Not only would the added androgen receptor have to make across a physiologically impossible barrier, but they also need to have dimerized with androgen attached before they can adequately carry out transcription of their targeted genes.

Normally, the androgen receptor is cytoplasm-bound and it must translocate into the nucleus to carry out its function. This process is carried out by the f-actin cross-linking protein Filamin. If the intracellular structure of the cell is so interrupted so as to prevent normal cellular processes, then one can guarantee that the androgen receptor is not going to make it to the nucleus no matter what you do.

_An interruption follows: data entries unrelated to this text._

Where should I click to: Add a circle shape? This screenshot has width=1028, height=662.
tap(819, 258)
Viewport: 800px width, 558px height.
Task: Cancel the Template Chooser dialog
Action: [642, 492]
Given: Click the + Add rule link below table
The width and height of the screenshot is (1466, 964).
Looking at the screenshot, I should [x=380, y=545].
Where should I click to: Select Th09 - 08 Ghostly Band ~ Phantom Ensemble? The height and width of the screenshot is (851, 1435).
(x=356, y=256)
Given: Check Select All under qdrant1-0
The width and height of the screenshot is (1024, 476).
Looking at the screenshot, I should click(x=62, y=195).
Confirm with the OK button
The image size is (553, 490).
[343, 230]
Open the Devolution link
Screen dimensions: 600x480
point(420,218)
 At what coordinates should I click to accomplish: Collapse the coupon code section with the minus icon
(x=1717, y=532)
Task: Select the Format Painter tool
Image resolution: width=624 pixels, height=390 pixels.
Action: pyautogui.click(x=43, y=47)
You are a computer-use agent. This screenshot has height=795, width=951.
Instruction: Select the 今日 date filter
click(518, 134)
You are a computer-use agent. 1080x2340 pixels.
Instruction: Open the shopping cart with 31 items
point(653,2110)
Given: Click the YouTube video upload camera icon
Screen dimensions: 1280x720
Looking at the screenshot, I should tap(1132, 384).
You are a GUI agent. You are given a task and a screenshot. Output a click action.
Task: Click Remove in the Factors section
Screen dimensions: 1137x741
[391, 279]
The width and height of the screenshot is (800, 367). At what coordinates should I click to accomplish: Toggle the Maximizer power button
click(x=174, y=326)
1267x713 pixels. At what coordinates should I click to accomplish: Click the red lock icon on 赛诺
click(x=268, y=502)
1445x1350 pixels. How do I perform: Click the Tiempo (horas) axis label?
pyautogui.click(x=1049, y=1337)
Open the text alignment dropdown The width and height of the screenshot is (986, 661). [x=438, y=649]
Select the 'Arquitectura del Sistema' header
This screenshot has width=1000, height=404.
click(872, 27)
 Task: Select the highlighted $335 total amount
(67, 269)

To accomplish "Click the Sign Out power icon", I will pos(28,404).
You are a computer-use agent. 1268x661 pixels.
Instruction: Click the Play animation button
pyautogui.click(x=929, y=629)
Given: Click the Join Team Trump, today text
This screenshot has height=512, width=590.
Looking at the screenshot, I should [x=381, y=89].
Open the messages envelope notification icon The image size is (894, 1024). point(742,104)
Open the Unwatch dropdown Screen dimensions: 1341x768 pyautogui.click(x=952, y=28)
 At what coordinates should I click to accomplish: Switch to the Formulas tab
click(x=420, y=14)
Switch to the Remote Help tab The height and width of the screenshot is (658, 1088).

Also, you don't need to find any particular ligand to know that contact inhibition prevents the multiplication of "ANY" normal cell line, when there is no space for this. This is basic multicellular phisiology. The only cells that do "not" respond to contact inhibition are cancer cells, hence their ability to invade other tissues.

S Foote.

Mr. Foote, you and I both know that contact inhibition requires a specific ligand to induce the inhibition. I've asked you to find some research on the specific molecule, but you have not yet helped me out. I've looked everywhere and I can find no evidence of contact inhibition and I still can not find any evidence of lymphedema histologically. There simply is no spongiosis and no evidence of lymphatic obstruction. I also have yet to find clear evidence for valvular insufficiency localized within the lymphatics of the scalp. You have to help me out here, because somebody needs to be helped as you're not helping yourself. Plus, one must consider that there is a very real possibility that normal cellular function within the hair follicle requires intercellular contact.